Defensive effort not enough

Special correspondent
Published:   |   Updated: March 21, 2013 at 08:09 AM
TAMPA -

The University of South Florida defense did nearly everything it needed to Saturday against Miami, but it wasn't enough as the Hurricanes put together a long game-winning drive in the closing minutes to beat the Bulls 6-3.

USF allowed only 316 total yards to a Hurricanes offense that came into the game averaging 385, and the Bulls didn't allow a touchdown to a unit that had scored 37 in 10 previous games.

Miami's offensive line had allowed 13 sacks this year, but the Bulls managed to record six, backing the Hurricanes up 49 yards. Keith McCaskill had two, ahead of DeDe Lattimore's 11/2 sacks. Cory Grissom and Claude Davis added one each, while Patrick Hampton tallied a half-sack.

"I was proud of that," USF defensive coordinator Mark Snyder said.

"Going into the game … we did not count on having any negative yardage plays because (Miami's offensive line is) so big. We got to Jacory (Harris) a little bit, which was good to see because it kept us in the game for a while."

The Bulls also limited Hurricanes running back Lamar Miller, who entered the game with more than 1,000 yards rushing on the season, to just 50 yards on 20 carries.

But that same defense allowed 61 yards on a final 15-play drive that saw the Hurricanes complete four plays for 10 or more yards before making a field goal as time expired.

"I felt like we were rolling on (defense) and a good defense always wants to be on the field at the end of the game," USF middle linebacker Michael Lanaris said. "That's the position we were put in and we thought we were going to be able to finish."
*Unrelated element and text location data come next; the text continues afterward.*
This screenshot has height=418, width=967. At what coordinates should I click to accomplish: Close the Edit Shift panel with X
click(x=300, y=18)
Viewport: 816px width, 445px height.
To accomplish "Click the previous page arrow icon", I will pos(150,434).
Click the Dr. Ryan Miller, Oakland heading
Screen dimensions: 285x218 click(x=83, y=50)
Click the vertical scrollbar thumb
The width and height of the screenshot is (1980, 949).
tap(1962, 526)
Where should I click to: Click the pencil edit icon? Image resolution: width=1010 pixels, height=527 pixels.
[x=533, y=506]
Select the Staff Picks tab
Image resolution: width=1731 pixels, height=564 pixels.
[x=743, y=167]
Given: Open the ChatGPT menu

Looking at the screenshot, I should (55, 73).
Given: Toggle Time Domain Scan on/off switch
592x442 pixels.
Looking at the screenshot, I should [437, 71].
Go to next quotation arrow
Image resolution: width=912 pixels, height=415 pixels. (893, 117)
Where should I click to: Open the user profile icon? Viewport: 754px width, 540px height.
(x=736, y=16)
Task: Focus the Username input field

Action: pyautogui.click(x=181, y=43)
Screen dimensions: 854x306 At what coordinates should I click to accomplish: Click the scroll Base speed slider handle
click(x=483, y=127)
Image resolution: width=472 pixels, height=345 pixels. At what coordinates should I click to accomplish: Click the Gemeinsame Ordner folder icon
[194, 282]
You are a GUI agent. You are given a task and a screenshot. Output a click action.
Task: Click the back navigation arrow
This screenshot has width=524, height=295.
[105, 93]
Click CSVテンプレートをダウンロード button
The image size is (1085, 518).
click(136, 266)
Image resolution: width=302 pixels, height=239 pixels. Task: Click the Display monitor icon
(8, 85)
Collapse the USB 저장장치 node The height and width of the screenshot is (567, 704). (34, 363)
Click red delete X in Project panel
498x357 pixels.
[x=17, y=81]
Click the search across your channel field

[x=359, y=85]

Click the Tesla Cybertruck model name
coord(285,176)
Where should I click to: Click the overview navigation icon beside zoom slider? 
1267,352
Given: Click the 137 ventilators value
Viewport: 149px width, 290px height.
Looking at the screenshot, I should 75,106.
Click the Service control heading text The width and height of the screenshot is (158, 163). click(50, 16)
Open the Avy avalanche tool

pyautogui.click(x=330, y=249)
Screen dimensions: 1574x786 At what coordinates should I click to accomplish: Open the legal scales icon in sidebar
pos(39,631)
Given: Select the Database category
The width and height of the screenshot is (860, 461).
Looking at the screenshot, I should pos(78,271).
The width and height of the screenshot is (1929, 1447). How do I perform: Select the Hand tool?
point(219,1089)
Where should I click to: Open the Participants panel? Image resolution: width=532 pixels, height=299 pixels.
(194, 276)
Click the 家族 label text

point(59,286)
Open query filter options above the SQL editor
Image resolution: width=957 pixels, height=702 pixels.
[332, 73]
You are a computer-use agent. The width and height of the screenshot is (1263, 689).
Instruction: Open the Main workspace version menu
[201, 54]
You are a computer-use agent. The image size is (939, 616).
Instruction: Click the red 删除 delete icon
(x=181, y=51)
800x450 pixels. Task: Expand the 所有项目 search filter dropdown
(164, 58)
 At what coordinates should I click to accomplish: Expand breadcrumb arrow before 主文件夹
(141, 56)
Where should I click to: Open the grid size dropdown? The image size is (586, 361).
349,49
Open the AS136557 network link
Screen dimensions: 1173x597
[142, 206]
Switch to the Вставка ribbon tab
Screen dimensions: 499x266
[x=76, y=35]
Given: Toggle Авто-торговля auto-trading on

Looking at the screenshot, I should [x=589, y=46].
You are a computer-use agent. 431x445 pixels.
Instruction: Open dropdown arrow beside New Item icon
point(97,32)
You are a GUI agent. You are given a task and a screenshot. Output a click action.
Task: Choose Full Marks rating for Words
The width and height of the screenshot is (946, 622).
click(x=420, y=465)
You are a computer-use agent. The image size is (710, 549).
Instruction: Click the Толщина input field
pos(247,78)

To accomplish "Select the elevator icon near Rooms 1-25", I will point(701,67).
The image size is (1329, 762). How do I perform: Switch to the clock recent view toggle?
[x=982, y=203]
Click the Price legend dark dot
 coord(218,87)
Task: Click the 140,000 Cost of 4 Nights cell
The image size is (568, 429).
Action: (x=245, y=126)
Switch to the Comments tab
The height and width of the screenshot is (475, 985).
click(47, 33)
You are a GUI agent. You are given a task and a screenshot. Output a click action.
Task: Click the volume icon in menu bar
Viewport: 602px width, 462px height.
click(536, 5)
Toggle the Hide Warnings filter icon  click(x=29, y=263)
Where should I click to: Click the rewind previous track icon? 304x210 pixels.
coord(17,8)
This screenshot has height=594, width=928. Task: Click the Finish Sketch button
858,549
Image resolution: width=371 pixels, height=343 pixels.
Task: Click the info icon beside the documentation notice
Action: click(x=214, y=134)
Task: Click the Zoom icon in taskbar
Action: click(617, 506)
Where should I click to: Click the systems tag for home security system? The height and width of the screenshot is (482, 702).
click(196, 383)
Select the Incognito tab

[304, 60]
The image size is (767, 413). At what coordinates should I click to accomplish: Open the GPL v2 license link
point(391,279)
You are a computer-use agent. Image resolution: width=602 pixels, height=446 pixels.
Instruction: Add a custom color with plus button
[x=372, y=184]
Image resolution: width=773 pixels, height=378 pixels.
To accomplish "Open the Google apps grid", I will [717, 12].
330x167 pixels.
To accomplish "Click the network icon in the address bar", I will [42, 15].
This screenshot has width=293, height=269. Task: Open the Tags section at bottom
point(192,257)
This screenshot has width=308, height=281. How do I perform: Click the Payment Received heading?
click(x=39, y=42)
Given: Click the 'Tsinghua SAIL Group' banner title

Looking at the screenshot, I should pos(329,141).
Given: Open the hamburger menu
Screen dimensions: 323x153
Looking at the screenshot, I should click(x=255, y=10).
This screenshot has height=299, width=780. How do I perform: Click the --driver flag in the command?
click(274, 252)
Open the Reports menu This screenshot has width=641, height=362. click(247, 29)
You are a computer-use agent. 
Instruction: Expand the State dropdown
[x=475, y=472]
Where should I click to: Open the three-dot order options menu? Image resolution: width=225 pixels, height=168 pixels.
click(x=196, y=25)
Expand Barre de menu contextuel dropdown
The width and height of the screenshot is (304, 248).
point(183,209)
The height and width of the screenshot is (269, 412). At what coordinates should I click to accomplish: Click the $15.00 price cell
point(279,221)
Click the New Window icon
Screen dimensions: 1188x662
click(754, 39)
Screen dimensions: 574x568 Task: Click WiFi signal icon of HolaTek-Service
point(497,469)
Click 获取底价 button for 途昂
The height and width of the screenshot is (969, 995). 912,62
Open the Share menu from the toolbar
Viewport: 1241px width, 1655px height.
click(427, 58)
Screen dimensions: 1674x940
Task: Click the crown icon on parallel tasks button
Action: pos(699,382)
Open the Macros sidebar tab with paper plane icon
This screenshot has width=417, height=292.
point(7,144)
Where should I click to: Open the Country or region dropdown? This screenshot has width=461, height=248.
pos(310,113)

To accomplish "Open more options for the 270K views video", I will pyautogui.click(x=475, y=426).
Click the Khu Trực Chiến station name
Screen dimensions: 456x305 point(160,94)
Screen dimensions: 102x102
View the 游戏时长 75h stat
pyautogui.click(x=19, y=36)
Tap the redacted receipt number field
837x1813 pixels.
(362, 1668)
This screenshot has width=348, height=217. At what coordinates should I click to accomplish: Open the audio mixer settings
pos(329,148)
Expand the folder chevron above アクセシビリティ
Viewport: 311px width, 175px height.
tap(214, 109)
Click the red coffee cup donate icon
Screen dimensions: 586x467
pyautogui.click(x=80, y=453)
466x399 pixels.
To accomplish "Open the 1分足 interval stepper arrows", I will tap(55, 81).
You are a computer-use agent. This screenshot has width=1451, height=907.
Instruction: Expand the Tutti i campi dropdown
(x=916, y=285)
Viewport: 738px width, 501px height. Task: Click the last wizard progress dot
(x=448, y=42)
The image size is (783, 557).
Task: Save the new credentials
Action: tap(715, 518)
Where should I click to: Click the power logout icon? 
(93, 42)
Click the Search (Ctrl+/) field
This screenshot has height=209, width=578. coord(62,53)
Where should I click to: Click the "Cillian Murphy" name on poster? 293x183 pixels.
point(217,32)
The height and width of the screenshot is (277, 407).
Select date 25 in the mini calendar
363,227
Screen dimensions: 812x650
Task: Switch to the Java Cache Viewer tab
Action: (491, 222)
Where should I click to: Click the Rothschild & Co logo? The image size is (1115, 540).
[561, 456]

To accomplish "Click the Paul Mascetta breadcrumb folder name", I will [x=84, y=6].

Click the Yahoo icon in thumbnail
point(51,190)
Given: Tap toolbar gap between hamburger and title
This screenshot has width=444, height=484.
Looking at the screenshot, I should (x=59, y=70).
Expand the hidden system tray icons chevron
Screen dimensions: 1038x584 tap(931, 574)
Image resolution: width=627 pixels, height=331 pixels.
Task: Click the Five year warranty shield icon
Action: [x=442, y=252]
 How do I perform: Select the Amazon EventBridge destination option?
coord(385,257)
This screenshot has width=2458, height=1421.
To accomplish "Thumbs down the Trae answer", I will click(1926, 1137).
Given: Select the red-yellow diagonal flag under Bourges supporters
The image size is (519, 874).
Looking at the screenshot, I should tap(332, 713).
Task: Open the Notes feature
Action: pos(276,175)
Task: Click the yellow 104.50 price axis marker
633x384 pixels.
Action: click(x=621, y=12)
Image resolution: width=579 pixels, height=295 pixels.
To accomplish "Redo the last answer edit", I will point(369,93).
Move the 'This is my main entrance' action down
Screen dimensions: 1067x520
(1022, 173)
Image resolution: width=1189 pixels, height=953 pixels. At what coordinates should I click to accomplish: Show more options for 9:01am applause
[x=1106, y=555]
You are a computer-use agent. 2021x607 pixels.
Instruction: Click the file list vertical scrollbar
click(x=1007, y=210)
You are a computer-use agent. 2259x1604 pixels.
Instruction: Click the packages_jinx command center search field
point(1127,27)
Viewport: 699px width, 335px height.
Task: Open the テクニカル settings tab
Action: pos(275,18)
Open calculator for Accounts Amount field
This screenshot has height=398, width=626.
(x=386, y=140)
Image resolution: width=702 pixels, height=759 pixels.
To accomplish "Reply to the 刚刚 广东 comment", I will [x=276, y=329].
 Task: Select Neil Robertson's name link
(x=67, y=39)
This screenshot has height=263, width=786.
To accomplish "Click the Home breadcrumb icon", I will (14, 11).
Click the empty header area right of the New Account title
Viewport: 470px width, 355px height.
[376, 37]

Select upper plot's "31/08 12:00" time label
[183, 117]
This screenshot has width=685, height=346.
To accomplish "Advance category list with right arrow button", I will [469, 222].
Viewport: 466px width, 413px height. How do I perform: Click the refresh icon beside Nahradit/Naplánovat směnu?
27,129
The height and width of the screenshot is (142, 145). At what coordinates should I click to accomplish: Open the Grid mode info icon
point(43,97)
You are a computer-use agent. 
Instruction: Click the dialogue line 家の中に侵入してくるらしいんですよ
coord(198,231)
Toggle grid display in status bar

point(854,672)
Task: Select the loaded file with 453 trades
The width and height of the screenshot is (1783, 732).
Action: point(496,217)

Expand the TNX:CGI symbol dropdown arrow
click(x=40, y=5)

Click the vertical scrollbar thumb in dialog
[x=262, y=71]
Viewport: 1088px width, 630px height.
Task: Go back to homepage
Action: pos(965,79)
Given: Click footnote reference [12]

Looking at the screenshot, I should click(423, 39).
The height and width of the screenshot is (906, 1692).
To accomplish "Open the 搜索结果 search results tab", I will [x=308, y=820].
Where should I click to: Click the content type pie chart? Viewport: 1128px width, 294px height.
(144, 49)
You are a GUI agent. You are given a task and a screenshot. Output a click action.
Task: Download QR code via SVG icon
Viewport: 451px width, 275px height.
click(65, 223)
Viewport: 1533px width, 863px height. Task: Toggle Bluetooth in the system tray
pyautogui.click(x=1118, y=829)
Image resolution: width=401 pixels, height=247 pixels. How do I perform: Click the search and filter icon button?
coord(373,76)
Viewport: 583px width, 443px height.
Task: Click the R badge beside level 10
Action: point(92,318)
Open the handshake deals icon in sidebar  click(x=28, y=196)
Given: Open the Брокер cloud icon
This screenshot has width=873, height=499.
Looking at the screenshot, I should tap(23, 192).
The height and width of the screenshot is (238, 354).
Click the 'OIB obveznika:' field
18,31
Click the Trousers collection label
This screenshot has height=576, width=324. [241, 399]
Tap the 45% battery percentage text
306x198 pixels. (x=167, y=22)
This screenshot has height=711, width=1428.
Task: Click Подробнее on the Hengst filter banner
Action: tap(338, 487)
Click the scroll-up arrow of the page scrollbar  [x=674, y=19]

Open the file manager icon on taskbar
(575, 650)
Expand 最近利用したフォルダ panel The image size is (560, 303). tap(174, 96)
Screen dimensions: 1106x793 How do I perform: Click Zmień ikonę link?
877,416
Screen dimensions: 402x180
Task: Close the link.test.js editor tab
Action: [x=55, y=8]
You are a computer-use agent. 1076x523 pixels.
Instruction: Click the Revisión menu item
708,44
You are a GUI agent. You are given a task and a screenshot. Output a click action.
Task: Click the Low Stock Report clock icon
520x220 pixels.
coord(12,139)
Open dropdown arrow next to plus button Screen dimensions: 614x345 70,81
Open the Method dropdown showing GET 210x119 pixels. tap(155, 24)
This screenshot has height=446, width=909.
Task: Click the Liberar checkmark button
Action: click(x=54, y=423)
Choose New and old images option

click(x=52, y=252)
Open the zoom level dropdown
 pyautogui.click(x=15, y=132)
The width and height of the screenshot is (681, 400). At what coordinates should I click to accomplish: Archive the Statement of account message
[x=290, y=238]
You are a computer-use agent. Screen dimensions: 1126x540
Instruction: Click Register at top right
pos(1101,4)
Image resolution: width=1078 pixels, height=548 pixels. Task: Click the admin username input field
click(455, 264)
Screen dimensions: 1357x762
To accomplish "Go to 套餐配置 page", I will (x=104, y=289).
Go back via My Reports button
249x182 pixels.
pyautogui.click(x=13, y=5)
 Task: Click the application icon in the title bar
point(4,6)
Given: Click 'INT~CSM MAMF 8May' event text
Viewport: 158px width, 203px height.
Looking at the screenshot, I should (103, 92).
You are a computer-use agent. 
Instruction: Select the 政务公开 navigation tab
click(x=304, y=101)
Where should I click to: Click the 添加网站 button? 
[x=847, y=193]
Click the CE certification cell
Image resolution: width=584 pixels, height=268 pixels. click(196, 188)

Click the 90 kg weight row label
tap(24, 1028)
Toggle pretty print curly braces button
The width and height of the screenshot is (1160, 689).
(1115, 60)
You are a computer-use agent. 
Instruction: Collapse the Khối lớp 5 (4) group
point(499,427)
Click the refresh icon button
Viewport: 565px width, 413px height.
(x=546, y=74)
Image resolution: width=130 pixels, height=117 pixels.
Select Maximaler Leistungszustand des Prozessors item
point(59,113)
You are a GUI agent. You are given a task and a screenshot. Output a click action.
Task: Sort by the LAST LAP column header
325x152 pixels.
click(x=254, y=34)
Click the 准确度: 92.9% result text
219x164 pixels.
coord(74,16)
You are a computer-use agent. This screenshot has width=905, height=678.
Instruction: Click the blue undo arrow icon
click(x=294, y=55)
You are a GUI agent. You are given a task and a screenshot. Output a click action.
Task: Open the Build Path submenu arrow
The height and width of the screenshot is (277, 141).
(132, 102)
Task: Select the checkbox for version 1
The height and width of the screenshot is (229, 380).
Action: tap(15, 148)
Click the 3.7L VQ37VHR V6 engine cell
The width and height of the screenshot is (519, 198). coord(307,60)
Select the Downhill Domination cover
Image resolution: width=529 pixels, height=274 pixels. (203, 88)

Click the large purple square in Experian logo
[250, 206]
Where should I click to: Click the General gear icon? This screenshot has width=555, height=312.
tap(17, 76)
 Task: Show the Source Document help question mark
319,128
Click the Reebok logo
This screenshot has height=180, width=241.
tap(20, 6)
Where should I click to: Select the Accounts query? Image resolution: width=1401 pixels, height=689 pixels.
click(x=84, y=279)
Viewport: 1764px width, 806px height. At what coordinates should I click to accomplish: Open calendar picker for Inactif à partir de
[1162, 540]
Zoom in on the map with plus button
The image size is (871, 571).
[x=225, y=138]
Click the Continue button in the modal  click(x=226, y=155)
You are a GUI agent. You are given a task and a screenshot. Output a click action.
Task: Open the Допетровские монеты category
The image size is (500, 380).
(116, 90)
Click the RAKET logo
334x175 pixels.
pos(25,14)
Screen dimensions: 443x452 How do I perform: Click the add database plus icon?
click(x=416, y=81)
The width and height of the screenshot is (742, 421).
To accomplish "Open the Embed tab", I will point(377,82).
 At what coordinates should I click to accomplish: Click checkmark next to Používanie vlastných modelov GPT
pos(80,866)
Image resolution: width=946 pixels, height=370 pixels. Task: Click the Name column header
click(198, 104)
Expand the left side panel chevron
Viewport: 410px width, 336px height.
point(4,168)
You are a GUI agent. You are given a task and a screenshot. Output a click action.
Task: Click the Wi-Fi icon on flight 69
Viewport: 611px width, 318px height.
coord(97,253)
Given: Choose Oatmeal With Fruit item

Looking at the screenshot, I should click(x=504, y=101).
Though the defense was to blame in a late loss this season against Cincinnati, USF coach Skip Holtz didn't feel the same after this setback, which kept the Bulls stuck on five wins and short of bowl eligibility with two games to play.

"This one certainly didn't fall on the defense," he said. "When you give up three points during the course of a game, especially when the offense was going three and out predominantly the entire second half —you can't keep putting your defense out there and keep asking them to play. I certainly don't put this one on the defense."